What you are asked to do:
Print the text lines of each of the following entries word for word, leaving the pictures out.

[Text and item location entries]

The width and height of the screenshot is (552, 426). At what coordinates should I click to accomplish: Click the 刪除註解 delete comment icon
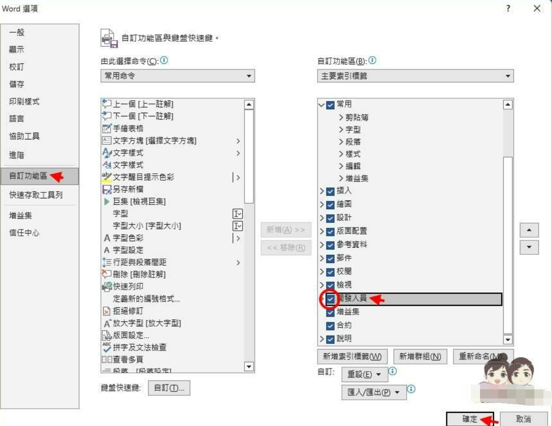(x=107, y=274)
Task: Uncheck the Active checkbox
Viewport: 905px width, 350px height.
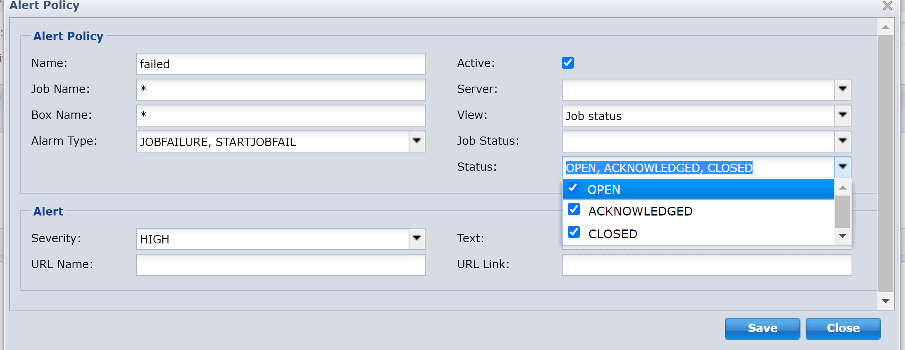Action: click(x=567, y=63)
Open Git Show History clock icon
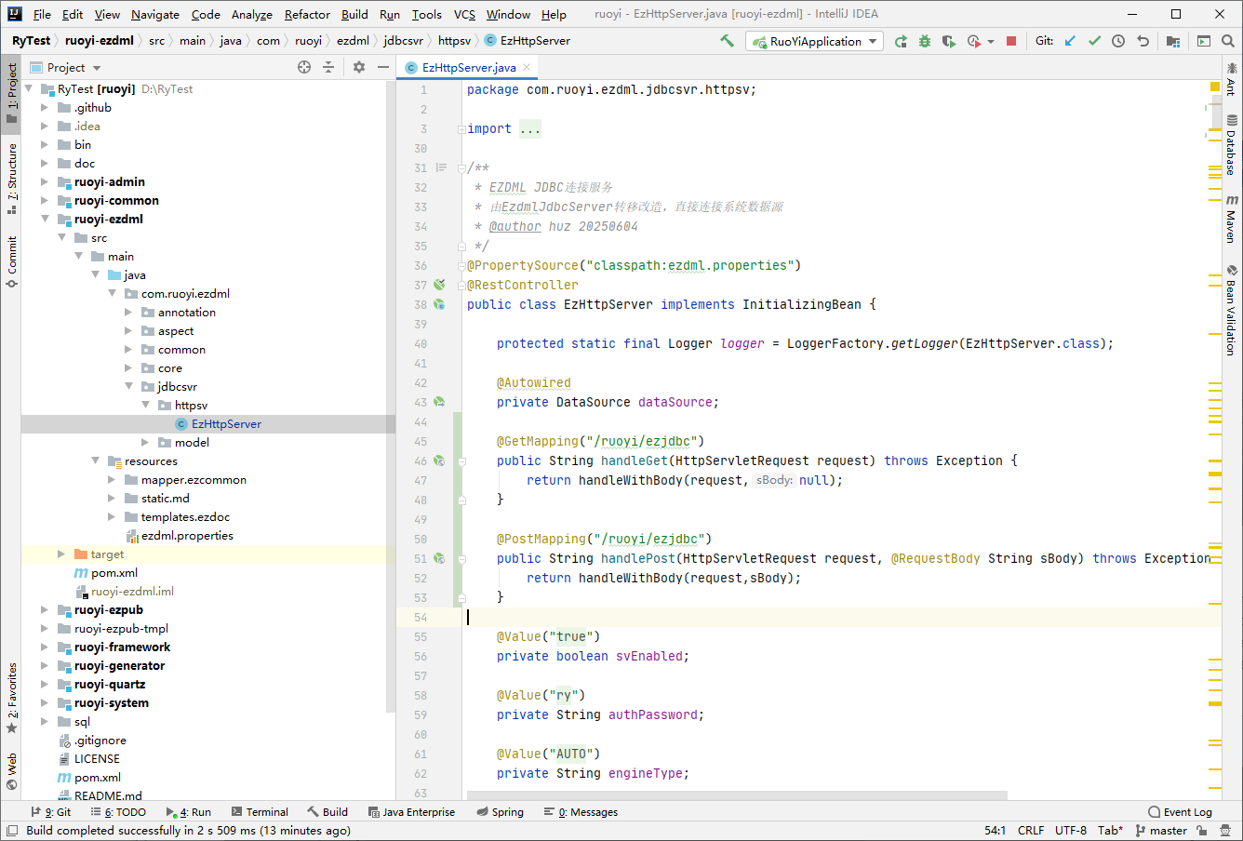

The reply:
The width and height of the screenshot is (552, 426). At what coordinates should I click to accomplish: Click the 刪除註解 delete comment icon
(x=107, y=274)
Task: Uncheck the Active checkbox
Viewport: 905px width, 350px height.
Action: click(x=567, y=63)
Open Git Show History clock icon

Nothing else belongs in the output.